Am Fr., 23. Juli 2021 um 13:56 Uhr schrieb Lassi Kortela <xxxxxx@lassi.io>:
Related note: it's becoming increasingly clear that we keep running into
problems with hierarchies. The exception hierarchy (R6RS vs others) is
the most obvious example. Much of the discussion around the withdrawn
SRFI 198 was around how (if at all) to do hierarchies, and if there are
two hierarchies, how to decide which one is authoritative.

We can solve all problems like this if standard Scheme is silent on all
matters of hierarchy. Instead, we could simply talk about set
membership. Any proposal that needs to classify objects, simply provides
predicate procedures for the sets it cares about.

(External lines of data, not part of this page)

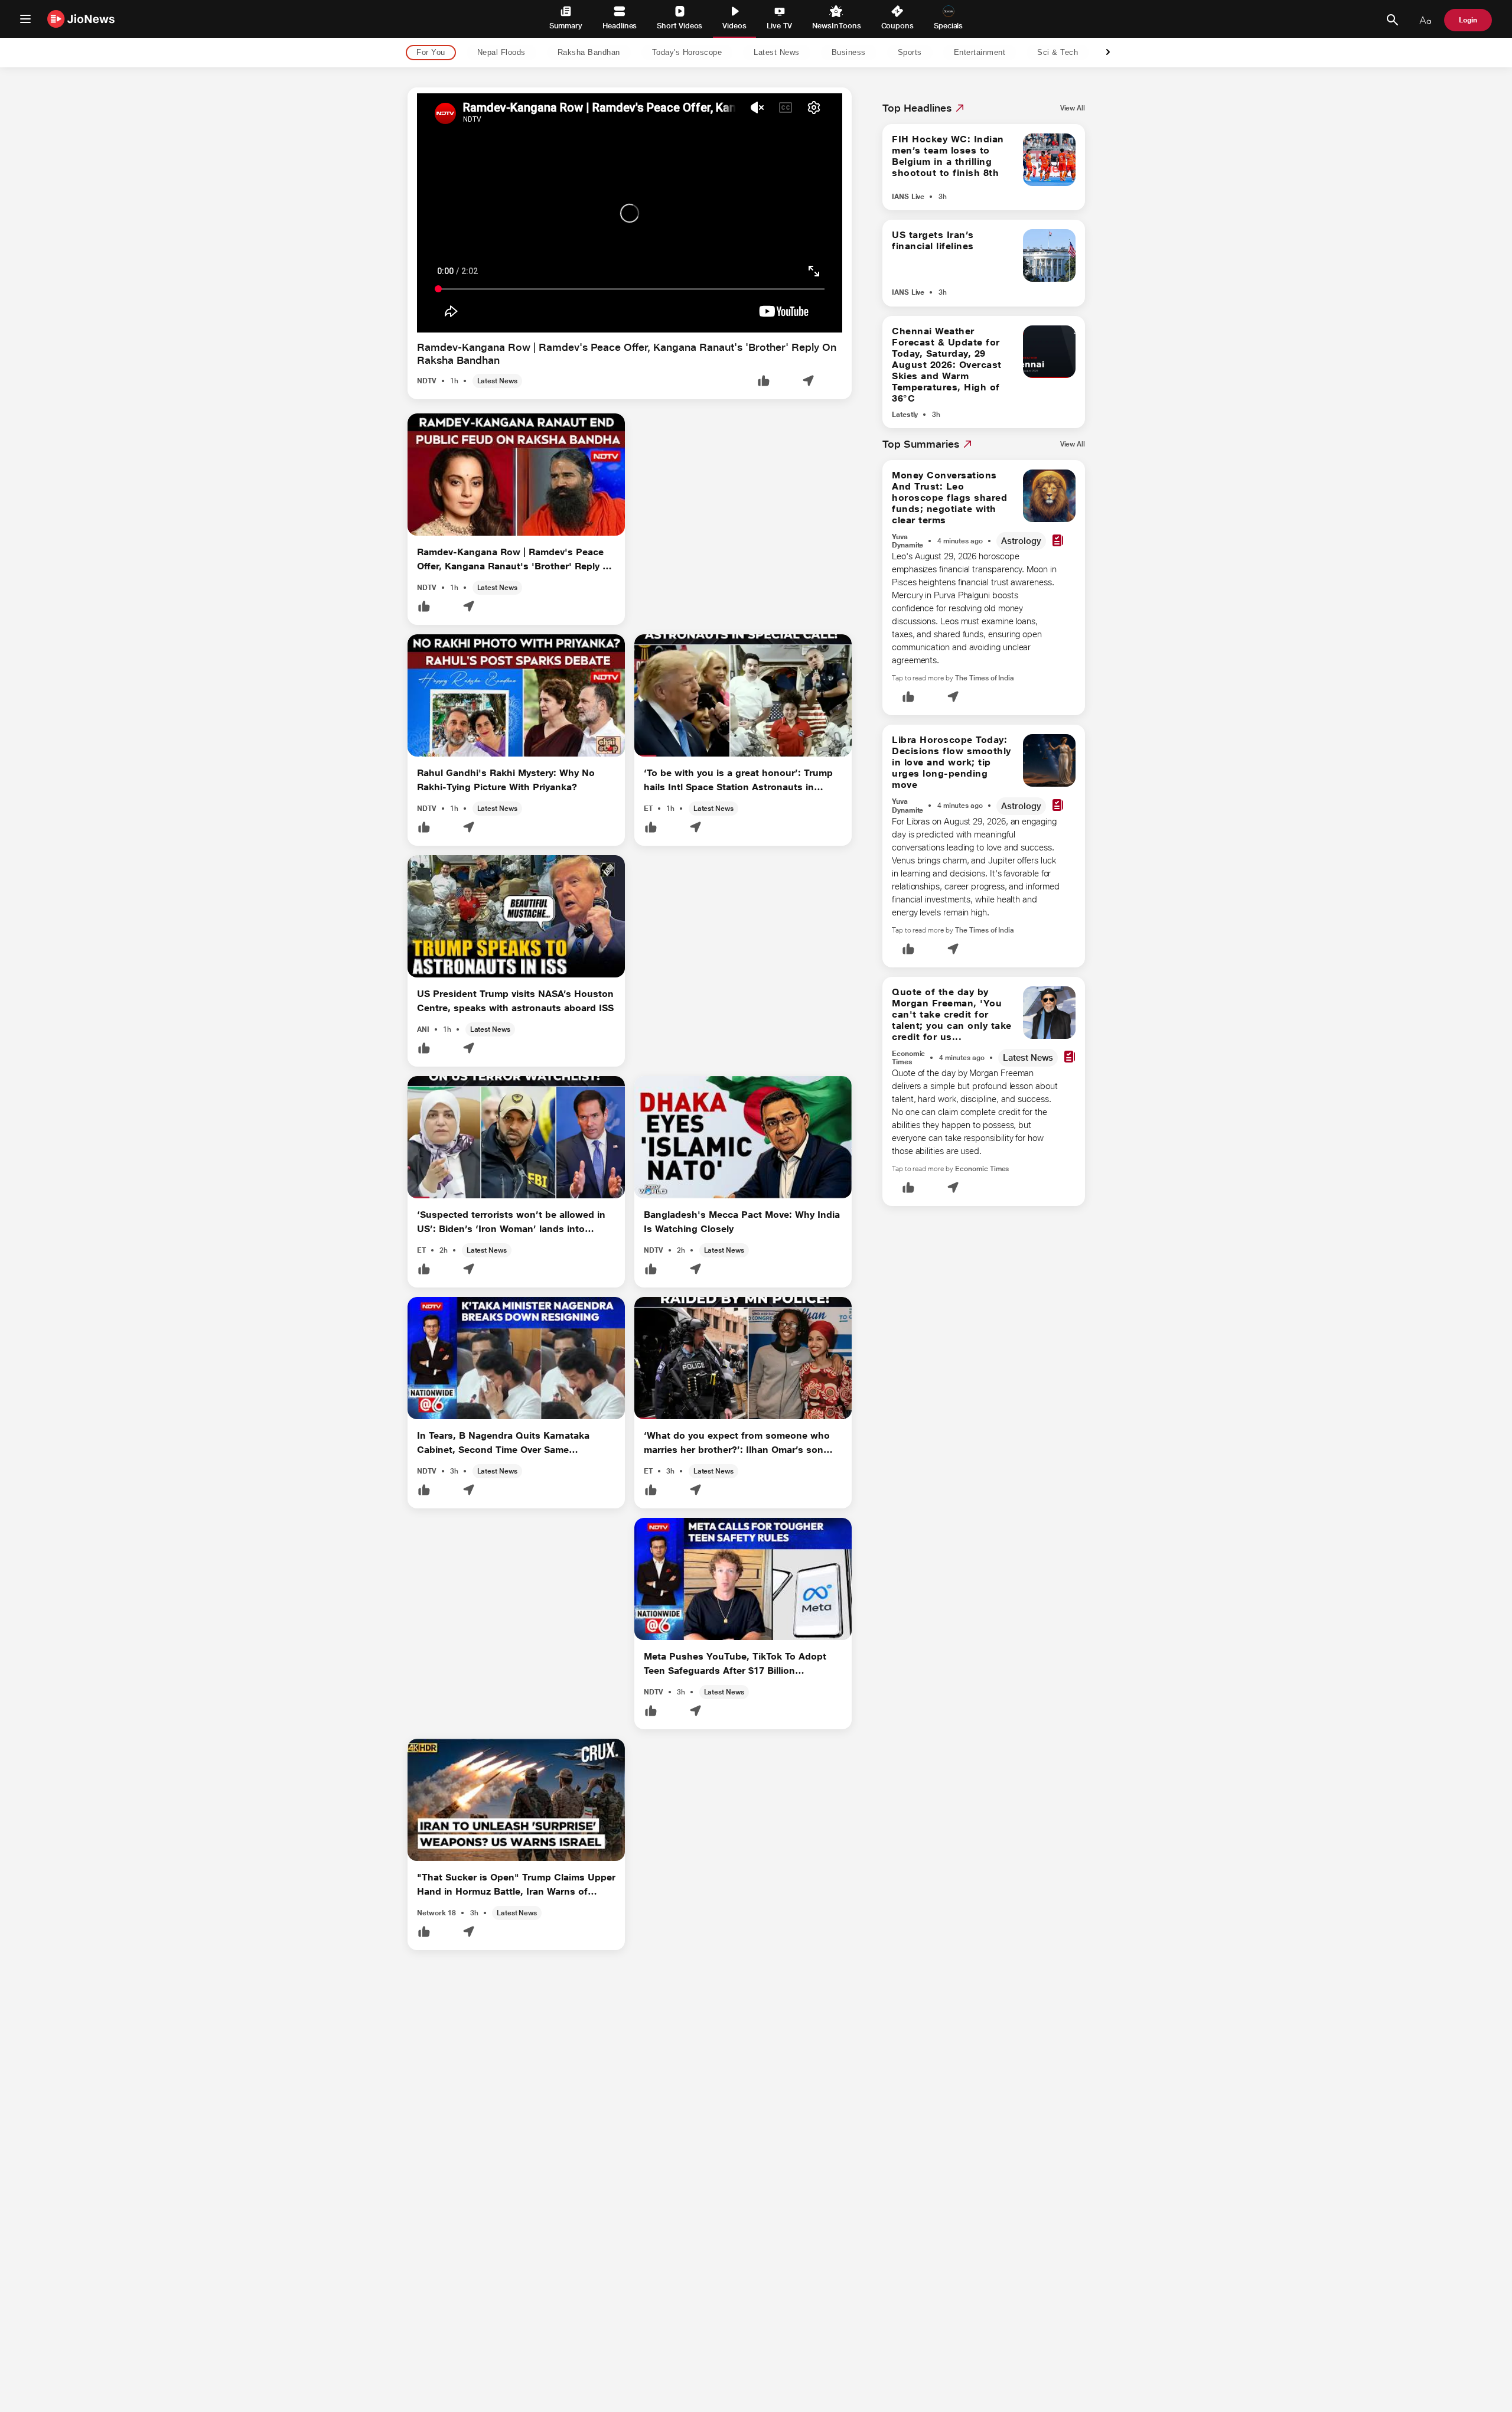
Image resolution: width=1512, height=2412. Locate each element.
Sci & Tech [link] (1057, 52)
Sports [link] (910, 52)
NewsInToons (836, 25)
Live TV (779, 25)
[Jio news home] (81, 18)
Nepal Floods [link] (501, 52)
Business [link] (849, 52)
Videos (734, 25)
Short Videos (679, 25)
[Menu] (25, 19)
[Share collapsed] (808, 382)
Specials (948, 25)
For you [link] (430, 52)
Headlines (619, 25)
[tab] (427, 53)
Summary (565, 25)
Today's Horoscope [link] (687, 52)
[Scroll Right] (1108, 53)
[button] (764, 382)
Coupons (897, 25)
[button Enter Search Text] (1392, 20)
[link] (1072, 108)
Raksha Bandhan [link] (589, 52)
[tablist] (746, 53)
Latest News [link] (777, 52)
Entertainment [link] (980, 52)
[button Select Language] (1425, 20)
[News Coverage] (1058, 541)
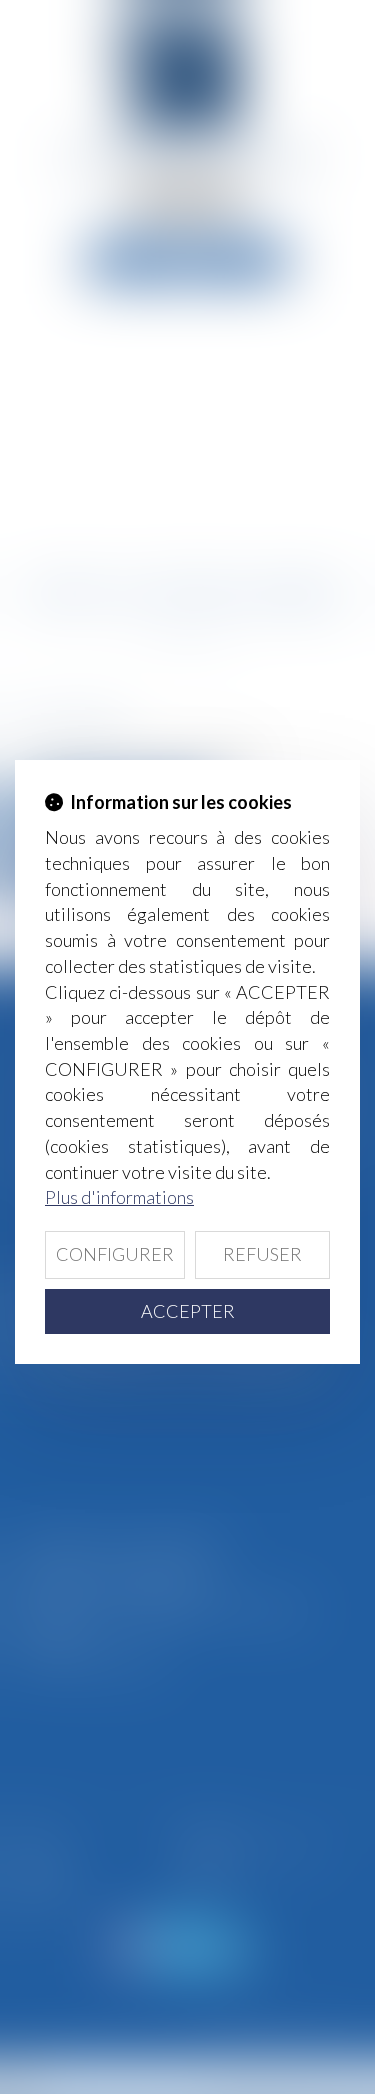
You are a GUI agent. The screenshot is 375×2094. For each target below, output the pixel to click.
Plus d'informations (119, 1197)
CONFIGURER (115, 1254)
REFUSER (262, 1254)
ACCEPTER (188, 1311)
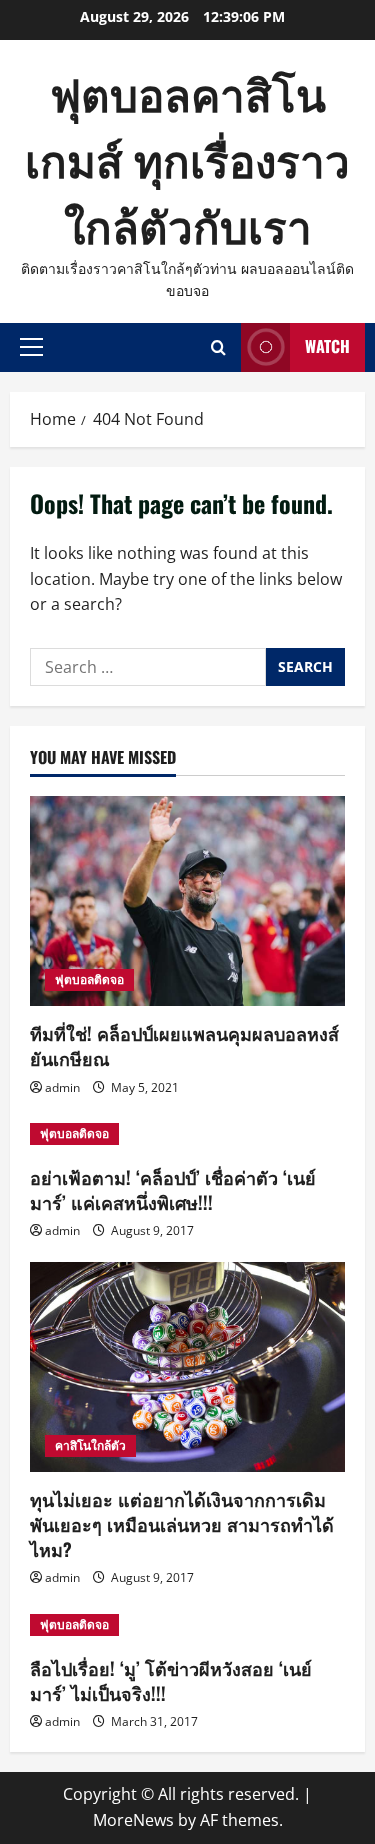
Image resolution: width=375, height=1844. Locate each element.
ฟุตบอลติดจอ (89, 979)
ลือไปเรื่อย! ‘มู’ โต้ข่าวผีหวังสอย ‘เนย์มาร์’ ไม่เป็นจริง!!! (171, 1680)
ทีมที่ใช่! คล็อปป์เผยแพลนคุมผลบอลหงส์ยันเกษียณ (184, 1045)
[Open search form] (218, 347)
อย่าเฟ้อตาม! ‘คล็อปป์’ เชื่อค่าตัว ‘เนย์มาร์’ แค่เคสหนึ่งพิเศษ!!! (173, 1189)
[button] (31, 347)
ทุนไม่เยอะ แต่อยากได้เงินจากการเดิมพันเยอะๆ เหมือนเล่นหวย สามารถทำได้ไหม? (182, 1524)
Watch (327, 346)
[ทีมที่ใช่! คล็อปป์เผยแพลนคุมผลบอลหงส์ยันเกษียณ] (187, 901)
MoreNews (133, 1820)
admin (62, 1087)
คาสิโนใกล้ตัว (90, 1445)
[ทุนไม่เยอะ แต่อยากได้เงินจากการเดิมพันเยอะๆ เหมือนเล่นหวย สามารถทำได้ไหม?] (187, 1367)
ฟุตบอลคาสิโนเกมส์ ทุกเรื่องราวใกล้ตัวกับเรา (187, 158)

This means that something like `file-error?` in proposal A can be
different from `file-error?` in proposal B. If these predicates are
imported from libraries, each Scheme program can import the predicates
it wants and ignore others.

I don't understand this. You cite the R6RS condition hierarchy, which is actually quite simple. This is defined through a number of libraries, which export things like `assertion-violation?' or `i/o-encoding-error?' so this is exactly what you propose. Any other library providing I/O could export its own `i/o-encoding-error?' that is not related to R6RS's.

(I have been silent on the issue of whether it would actually be a good idea.)